By 17, Victor was addicted to Xanax and went to a faith-based rehabilitation center. “That’s when I got introduced to God,” Victor said. “You’d think my life would be beautiful after that, but it got worse. I was introduced to God, but I just didn’t start walking with him.”

Victor was sober for a bit, but then tried methadone. “That’s when I started going down really bad,” he said. “At that point in my life, at that age, I hit my lowest. I would just get really high and wouldn’t remember days at a time. It would make me do crazy things. It had a strong hold on my life.”

Victor went through spurts of sobriety, once staying sober for a year during a program. “Right before I graduated, an opportunity came up for a lot of pills, really cheap. My co-worker told me I looked sad, and I was. I knew I was going back in and I hadn’t even gotten the pills yet. It was so easy to fall back in.”

Victor said that’s when manipulation took hold. “I went to my graduation ceremony high. I was saying, ‘I’m good; I see the light’ and I was high. I’m ashamed of that. I got really into the manipulation then. It was like a drug in itself. I was so lost.”

Then, a friend’s death triggered a new emotion: regret. “I was one of the last people she talked to. She trusted me to pick up her prescription, but I took it, all of it, and
I didn’t talk to her again. She ended up killing herself, and her son found her. I couldn’t believe it. I asked God, ‘Why did she have to die?’ She was a good person. A lot of regret came in. I got even worse because I didn’t want to think about it anymore.”
At one point, when Victor was detoxing, he said he cried every day. “I just wanted to die,” he said. “I’d pray to God with all my focus and energy, sincerely from my heart, to take me.
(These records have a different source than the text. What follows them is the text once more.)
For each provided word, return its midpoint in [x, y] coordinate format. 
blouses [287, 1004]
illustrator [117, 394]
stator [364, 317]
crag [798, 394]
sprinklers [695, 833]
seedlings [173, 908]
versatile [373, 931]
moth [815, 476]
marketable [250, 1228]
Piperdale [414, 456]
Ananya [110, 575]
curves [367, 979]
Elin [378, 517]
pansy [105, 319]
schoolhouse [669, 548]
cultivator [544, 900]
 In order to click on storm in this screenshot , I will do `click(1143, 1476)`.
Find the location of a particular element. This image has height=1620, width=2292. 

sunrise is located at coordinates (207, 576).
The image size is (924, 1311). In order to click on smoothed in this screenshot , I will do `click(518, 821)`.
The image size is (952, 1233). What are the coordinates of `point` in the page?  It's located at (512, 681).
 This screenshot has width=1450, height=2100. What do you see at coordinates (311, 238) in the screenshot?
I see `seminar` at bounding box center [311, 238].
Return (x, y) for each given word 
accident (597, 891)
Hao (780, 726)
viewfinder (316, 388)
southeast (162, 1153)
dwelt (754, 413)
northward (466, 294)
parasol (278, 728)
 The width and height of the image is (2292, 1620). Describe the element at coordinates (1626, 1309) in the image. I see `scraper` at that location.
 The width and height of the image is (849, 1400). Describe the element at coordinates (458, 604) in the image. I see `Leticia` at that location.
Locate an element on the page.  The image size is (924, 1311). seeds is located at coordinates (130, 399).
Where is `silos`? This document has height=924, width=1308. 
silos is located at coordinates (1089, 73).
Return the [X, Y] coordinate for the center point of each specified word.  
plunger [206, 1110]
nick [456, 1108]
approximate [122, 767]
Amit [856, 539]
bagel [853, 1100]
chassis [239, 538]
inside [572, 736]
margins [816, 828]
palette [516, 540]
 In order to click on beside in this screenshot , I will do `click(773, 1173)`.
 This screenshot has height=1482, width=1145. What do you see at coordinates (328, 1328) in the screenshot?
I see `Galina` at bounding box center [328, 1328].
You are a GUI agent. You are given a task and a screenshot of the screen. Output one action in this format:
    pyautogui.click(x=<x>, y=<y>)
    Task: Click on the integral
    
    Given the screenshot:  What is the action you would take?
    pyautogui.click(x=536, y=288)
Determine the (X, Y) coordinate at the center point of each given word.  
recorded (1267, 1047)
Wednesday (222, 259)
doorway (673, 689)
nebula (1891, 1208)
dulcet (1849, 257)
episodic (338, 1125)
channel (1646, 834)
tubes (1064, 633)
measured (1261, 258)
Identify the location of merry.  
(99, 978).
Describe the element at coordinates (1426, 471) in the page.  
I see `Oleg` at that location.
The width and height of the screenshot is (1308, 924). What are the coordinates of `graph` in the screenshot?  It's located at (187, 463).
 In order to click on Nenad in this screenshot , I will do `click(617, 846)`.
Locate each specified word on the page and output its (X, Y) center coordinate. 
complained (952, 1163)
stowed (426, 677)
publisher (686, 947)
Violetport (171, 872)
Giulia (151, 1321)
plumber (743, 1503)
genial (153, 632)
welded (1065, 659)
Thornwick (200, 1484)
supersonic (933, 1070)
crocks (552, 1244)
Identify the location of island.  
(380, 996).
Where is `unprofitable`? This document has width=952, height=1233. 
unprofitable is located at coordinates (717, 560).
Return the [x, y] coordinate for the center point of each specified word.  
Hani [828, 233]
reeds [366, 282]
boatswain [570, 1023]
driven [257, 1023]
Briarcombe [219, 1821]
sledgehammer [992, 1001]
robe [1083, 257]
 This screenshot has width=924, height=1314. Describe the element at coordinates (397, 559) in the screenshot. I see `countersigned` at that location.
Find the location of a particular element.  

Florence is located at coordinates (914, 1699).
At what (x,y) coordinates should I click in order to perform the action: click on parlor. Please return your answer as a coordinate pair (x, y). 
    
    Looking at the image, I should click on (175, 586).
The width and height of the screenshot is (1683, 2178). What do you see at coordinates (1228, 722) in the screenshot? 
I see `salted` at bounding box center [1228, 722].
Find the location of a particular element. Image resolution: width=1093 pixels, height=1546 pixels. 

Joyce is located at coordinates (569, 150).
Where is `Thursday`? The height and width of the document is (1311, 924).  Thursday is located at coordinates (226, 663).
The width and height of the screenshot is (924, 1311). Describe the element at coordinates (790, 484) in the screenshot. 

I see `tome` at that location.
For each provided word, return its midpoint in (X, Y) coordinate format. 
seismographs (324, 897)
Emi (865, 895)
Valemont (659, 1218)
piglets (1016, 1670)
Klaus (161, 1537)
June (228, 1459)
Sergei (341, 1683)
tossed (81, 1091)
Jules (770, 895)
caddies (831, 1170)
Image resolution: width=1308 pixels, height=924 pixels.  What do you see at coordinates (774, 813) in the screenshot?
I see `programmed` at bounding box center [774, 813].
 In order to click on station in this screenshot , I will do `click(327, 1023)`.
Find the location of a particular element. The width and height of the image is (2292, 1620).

Heaven or hell, I’d just rather be dead. I lived for it and I was ready to die for it.”

But Victor said God “breathed life into me. I have peace and joy.I never thought I’d have that without using.” Victor graduated earlier this summer. “When I’ve heard about God, and people saying they “got saved” or they “see the light,” it sounds good. And all my life, I believed it—I knew it was real. But when you experience it for yourself, it’s so much more fulfilling than you can imagine. I’ve been so humbled. God lives in me now.”